Meski ayam mereka tak
ikut berangkulan, legenda anak bertemu ayah lewat pertarungan ayam jago di
zaman antah berantah itu telah menyemangati pecandu ayam aduan di Makassar
hingga sekarang. Seperti halnya di Minangkabau dikenal sebutan "Ayam Kinantan",
warga Sulawesi Selatan pun dijuluki "Ayam Jantan dari Timur". Dan,
itu dianggap sebagai simbol semangat juang orang Bugis yang tak kenal menyerah.
Nah, sekarang balik lagi ke topik, yakni benteng.
Benteng Fort Rotterdam
di Makassar ini meski namanya berbau londo (baca Belanda) namun siapa sangka
bangunan ini bukan dibangun oleh bangsa Belanda. Dari literasi yang saya
dapatkan, ternyata benteng yang luasnya tak kurang dari 3 hektare ini kali
pertama dibagun oleh Imarigau Daeng Bonto Karaeng Lakiung Tumaparisi Kallona,
raja Gowa ke X pada abad XV atau lebih tepatnya pada tahun 1545. Raja ini juga
terkenal dengan nama Tunipallangga Ulaweng. Sebagian lain menyebutkan bahwa Imarigau
Daeng Bonto Karaeng LTK ini adalah raja Gowa ke IX.
Semula benteng yang di
dirikan oleh raja Gowa X menggunakan bahan baku utama tanah liat kemudian disempurnakan
oleh Sultan Alaudin raja Gowa XIV dengan mengganti menggunakan batu padas yang
bersumber dari Pegunungan Karst yang ada di daerah Maros. Fort Rotterdam
merupakan nama yang diberikan oleh Laksamana Cornelis Speelman untuk
menggantikan nama benteng Ujungpandang sebelumnya. Alasannya sih, untuk
mengenang tempat kelahirannya.
Mengubah nama benteng
ini membuat dahi saya berkenyit. Segampang itukah alasan Speelman mengubah nama
benteng Ujung Pandang?
Jika kompleks benteng
itu dilihat dari atas bentuknya mirip kura-kura yang hendak merangkak ke laut. Barangkali
karena itulah kemudian benteng ini juga kerap disebut Benteng Pannyua. Atau
tersembunyi alasan lain yang sifatnya politis dan ingin memperlihatkan
"taring" kekuasaan di pusat perdagangan Indonesia Timur? Walah,
semakin penasaran saja.
Tenyata, dahulunya benteng
ini merupakan markas pasukan katak Kerajaan Gowa.
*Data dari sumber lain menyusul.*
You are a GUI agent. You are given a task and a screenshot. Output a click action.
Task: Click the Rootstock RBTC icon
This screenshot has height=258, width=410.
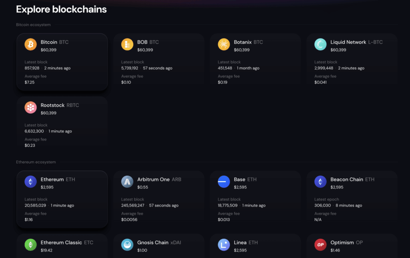coord(30,107)
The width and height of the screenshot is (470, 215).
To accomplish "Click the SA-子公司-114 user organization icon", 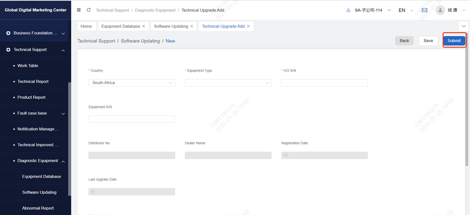I will tap(348, 10).
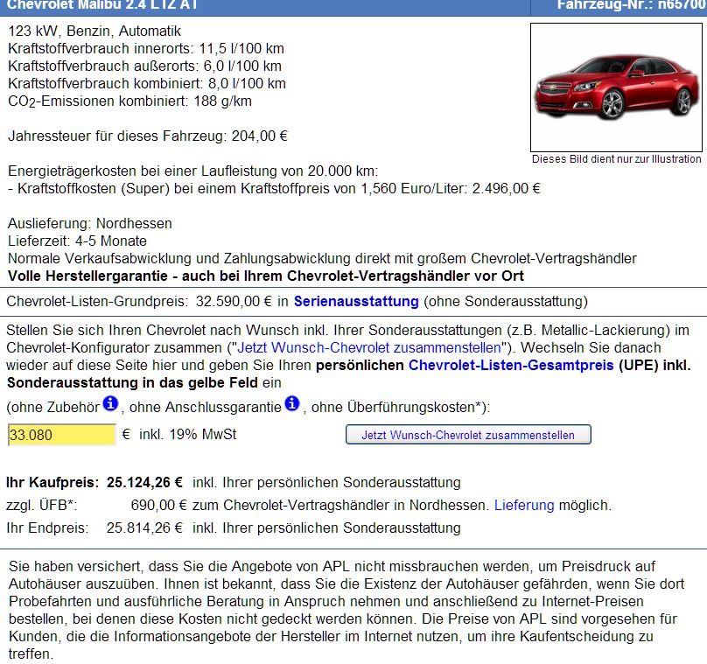Follow the 'Lieferung' link

[x=524, y=506]
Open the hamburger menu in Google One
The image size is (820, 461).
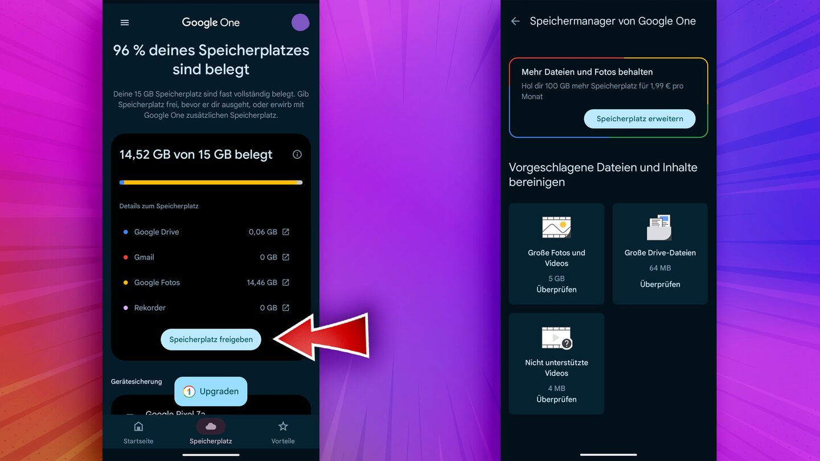pyautogui.click(x=125, y=23)
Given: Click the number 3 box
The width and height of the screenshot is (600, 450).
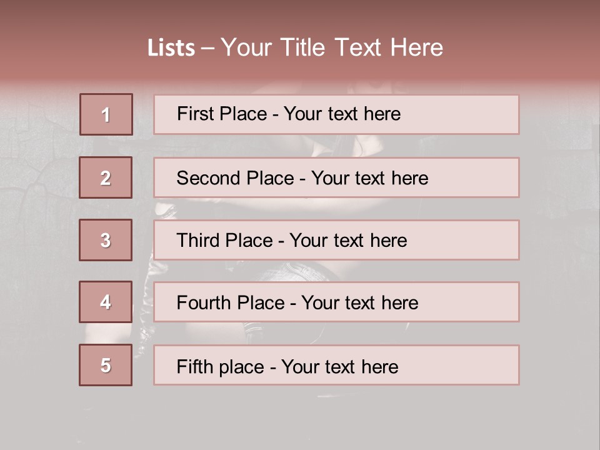Looking at the screenshot, I should (x=106, y=240).
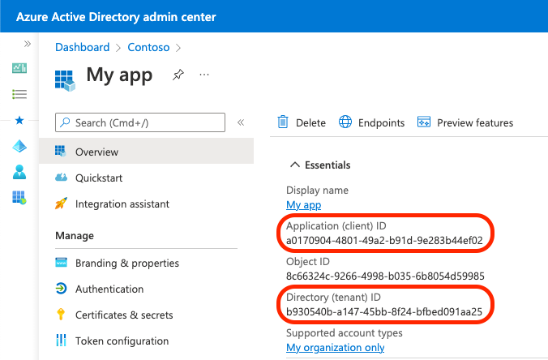Collapse the Essentials section

tap(294, 165)
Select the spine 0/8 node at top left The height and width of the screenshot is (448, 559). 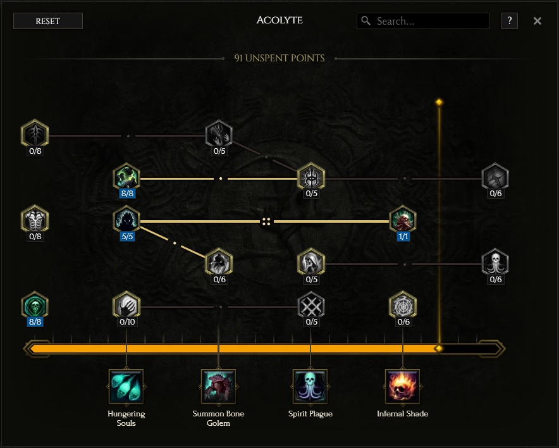tap(35, 134)
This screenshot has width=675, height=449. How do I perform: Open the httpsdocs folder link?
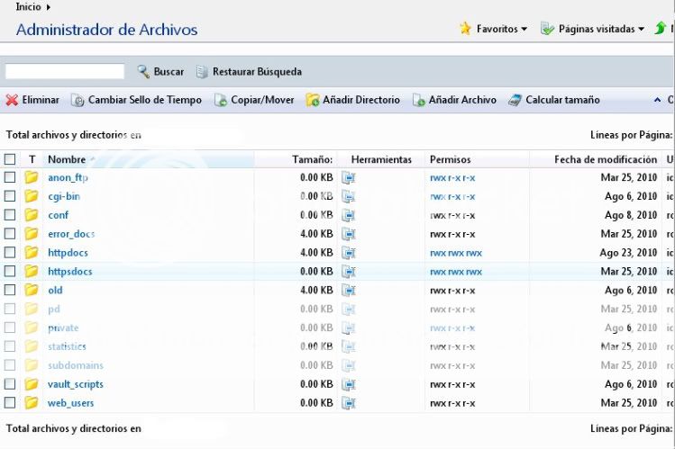coord(69,271)
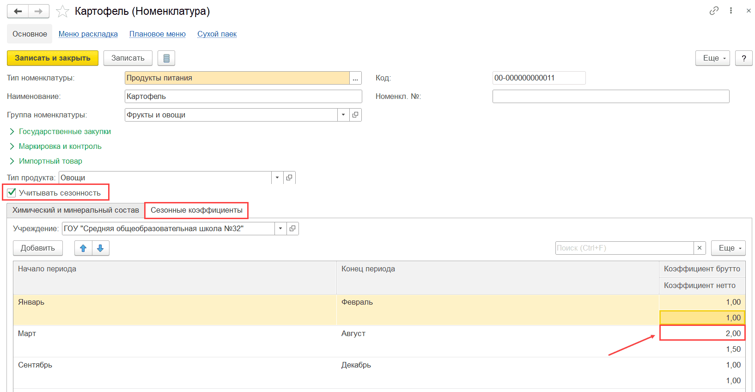This screenshot has height=392, width=755.
Task: Click the forward navigation arrow
Action: (x=39, y=12)
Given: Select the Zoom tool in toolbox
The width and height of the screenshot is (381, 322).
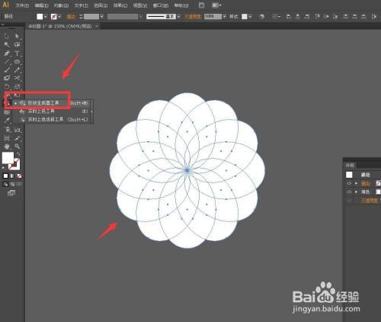Looking at the screenshot, I should pyautogui.click(x=17, y=147).
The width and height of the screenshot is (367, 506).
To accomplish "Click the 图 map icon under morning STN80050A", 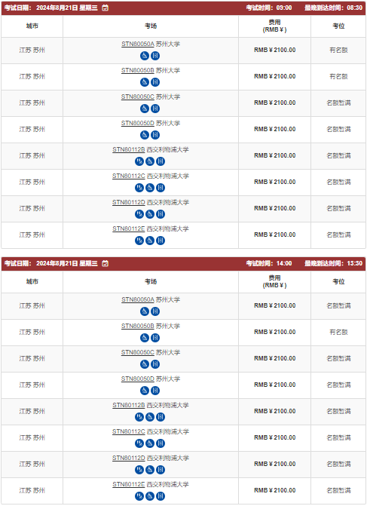I will coord(155,56).
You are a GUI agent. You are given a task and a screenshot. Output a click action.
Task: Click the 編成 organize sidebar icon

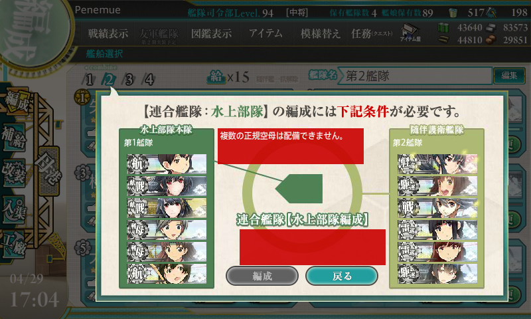[x=16, y=102]
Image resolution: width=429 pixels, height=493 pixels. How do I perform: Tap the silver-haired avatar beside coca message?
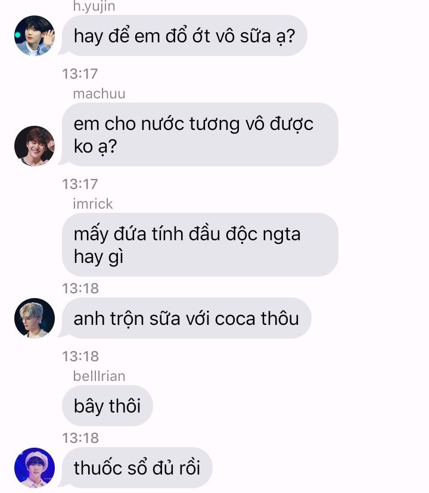(x=35, y=318)

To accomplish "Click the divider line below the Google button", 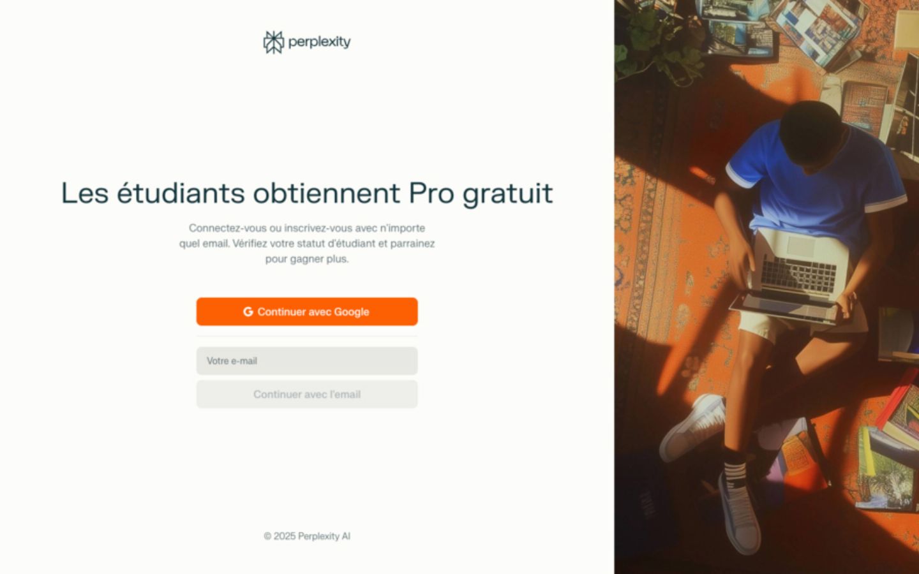I will click(x=307, y=336).
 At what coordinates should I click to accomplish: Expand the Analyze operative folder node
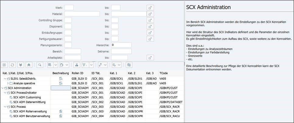point(8,83)
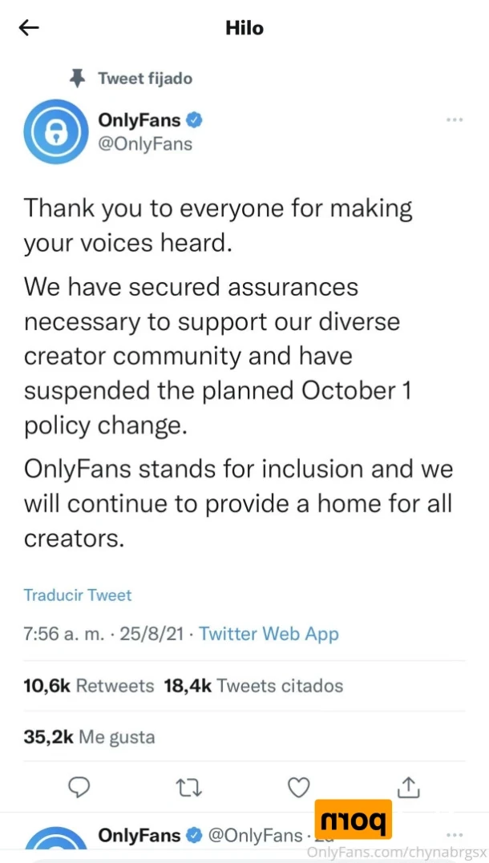489x863 pixels.
Task: View the 18,4k Tweets citados list
Action: (254, 686)
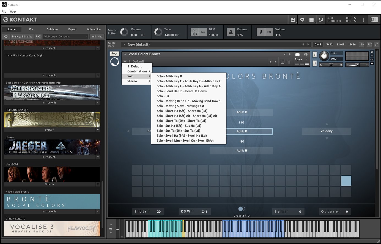Click the Instruments button under Jaeger

50,157
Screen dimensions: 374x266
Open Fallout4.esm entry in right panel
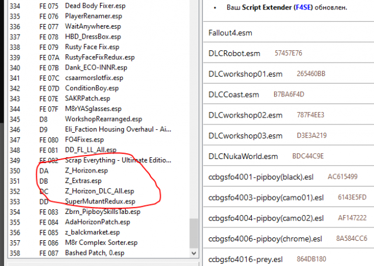233,33
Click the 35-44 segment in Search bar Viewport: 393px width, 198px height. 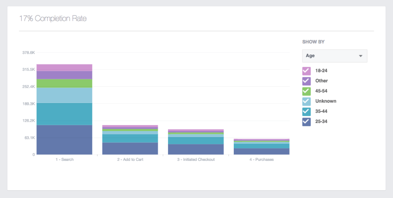pyautogui.click(x=64, y=114)
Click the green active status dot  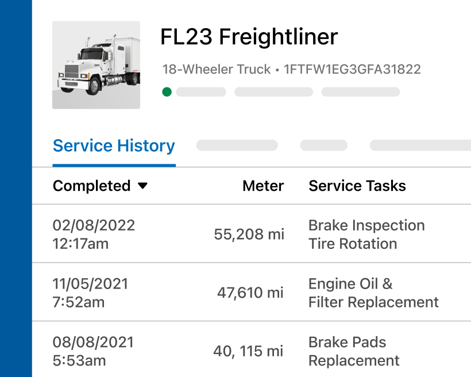click(x=167, y=92)
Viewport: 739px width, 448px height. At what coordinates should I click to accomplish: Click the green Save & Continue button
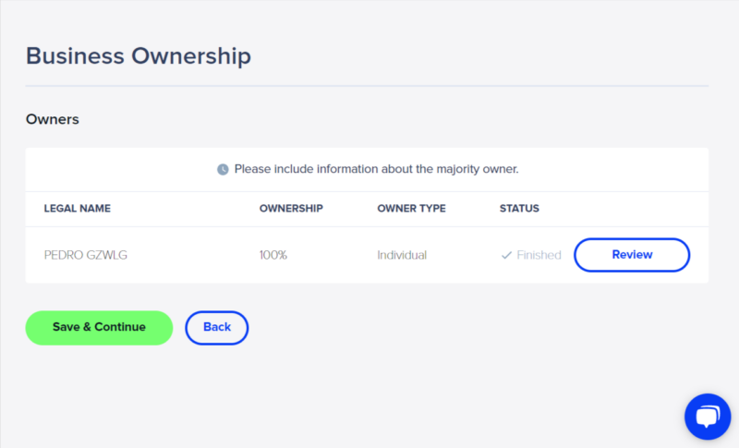[x=99, y=327]
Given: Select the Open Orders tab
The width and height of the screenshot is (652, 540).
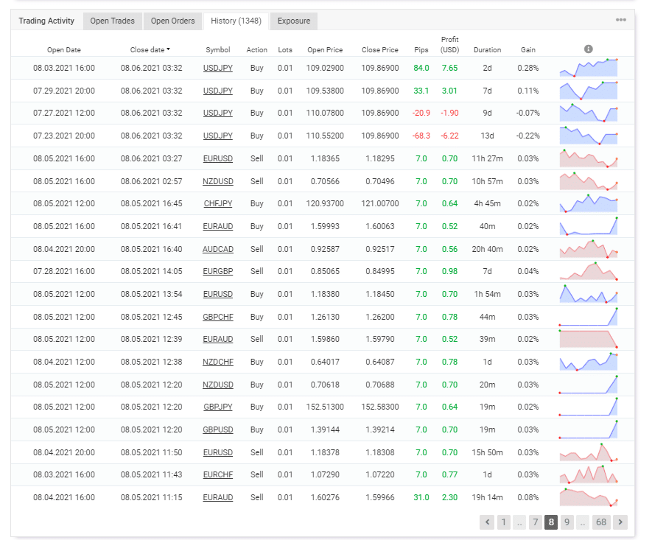Looking at the screenshot, I should (x=172, y=21).
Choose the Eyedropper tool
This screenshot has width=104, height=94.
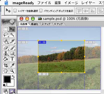pos(12,65)
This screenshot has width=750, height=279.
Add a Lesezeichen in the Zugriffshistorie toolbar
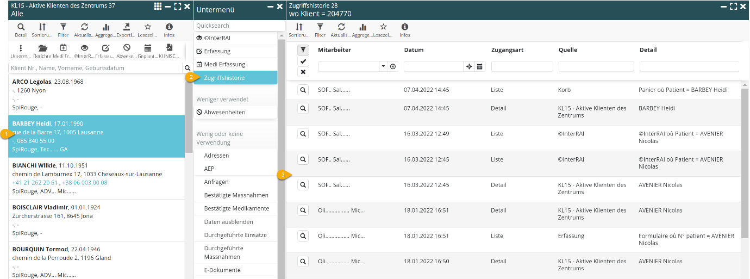383,27
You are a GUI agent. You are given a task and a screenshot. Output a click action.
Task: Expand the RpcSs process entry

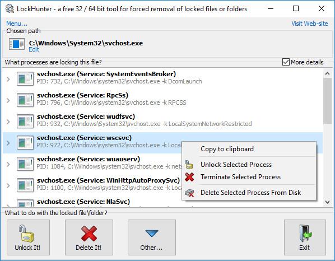[8, 100]
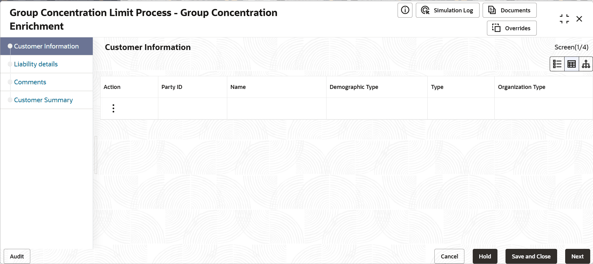Screen dimensions: 593x264
Task: Open the Overrides panel
Action: tap(511, 28)
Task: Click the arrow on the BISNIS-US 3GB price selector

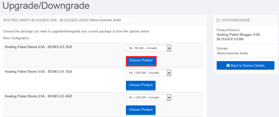Action: tap(169, 73)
Bisa jadi karena bentuknya
ini pula menjadi semacam filosofi bahwa penyu dapat hidup di darat dan di laut.
Begitupan juga filosofi kerajaan Gowa yang berjaya di daratan maupun di lautan.
Meski kemudian kerajaan Gowa harus takluk oleh Hindia Belanda yang mangantarkan
Sultan Hasanuddin meneken Perjanjian Bungayya pada 18 November 1667.
Laksamana Cornelis
Speelman juga menandatangani perjanjian ini mewakili Hindia Belanda. Walaupun
disebut perjanjian perdamaian, isi sebenarnya adalah deklarasi kekalahan Gowa
dari VOC (Kompeni) serta pengesahan monopoli oleh VOC untuk perdagangan
sejumlah barang di pelabuhan Makassar yang dulunya dikuasai kerajaan Gowa. Satu
di antara isi perjanjian ini mewajibkan kerajaan Gowa untuk menyerahkan Benteng
Rotterdam kepada Belanda.
Selang beberapa waktu
setelah perjanjian Bungaya itu, Speelman yang lahir di Rotterdam pada 3 Maret
1628, kemudian menetap di benteng ini. Beberapa bangunan bekas kerajaan Gowa
yang ada di dalam benteng ini, kala itu, dihancurkan Speelman. Ia kemudian
menggantinya dengan bangunan berasitektur Belanda. Bangunan ini kemudian
bertahan sampai sekarang.
Speelman adalah
Gubernur Jenderal Hindia-Belanda yang ke-14 dari 37 gubemur jenderal yang
pernah ditugaskan Kerajaan Belanda mengelola kongsi dagang VOC (Verenigne Oosl
Indische Compagnies) di Hindia Belanda. Speelman memerintah Hindia-Belanda
antara tahun 1681-1684. Oleh Speelman dan para pelanjutnya, benteng ini
kemudian digunakan Belanda sebagai pusat penampungan rempah-rempah di Indonesia
bagian timur. Di benteng ini pula Pangeran Diponegoro pernah diasingkan dan
dipenjara sebelum meninggal dan dimakamkan di Makassar.
Akhir kata dipenghujung
tulisan ini, kesan saya terhadap benteng Ujung Pandang ini secara umum, unsur
keotentikan benteng masih kelihatan. Namun, mata saya sedikit terganggu dengan
keberadaan air conditioner (AC) yang melekat di hampir semua dinding bangunan.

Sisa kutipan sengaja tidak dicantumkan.